- Municipalities of the Cyclades
- Milos within Greece
- Milos Location within Greece
- Coordinates: 36°35′N 24°25′E﻿ / ﻿36.583°N 24.417°E
- Country: Greece
- Administrative region: South Aegean

Area
- • Total: 362.5 km^{2} (140.0 sq mi)

Population (2021)
- • Total: 10,130
- • Density: 27.94/km^{2} (72.38/sq mi)
- Time zone: UTC+2 (EET)
- • Summer (DST): UTC+3 (EEST)

= Milos (regional unit) =

Milos (Περιφερειακή ενότητα Μήλου) is one of the regional units of Greece. It is part of the region of South Aegean. The regional unit covers the islands of Kimolos, Milos, Serifos, Sifnos and several smaller islands in the Aegean Sea.

==Administration==

As a part of the 2011 Kallikratis government reform, the Milos regional unit was created out of part of the former Cyclades Prefecture.

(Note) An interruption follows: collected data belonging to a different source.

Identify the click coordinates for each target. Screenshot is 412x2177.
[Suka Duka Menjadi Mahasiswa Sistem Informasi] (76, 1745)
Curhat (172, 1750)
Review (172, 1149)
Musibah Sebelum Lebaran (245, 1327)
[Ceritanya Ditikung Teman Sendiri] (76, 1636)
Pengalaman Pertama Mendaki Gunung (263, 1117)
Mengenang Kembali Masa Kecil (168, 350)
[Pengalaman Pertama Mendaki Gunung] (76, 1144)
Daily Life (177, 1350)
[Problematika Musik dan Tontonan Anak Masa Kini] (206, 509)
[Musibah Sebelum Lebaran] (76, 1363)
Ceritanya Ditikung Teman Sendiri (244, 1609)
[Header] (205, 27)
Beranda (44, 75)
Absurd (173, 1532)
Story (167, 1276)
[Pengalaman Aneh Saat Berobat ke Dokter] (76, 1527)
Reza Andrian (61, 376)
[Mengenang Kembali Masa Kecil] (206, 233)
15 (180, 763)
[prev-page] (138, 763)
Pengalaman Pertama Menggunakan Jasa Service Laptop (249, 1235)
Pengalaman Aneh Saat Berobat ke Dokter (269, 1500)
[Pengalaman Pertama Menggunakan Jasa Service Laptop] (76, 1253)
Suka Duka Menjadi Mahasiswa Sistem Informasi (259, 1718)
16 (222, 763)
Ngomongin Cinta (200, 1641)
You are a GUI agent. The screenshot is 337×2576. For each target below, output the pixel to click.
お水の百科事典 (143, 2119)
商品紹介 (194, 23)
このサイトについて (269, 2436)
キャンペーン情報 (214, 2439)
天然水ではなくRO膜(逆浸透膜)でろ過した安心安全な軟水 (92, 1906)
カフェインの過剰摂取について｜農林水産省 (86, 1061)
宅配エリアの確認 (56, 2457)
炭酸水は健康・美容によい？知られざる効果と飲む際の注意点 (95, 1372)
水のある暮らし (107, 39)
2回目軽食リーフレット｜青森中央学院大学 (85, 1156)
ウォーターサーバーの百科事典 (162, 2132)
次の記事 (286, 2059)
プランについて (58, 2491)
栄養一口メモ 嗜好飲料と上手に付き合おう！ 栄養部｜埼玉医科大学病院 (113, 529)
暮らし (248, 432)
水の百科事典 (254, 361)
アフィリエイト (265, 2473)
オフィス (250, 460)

It is subdivided into 4 municipalities. These are (number as in the map in the infobox):

- Kimolos (9)
- Milos (11)
- Serifos (15)
- Sifnos (17)

==Province==
The province of Milos (Επαρχία Μήλου) was one of the provinces of the Cyclades Prefecture. It had the same territory as the present regional unit. It was abolished in 2006.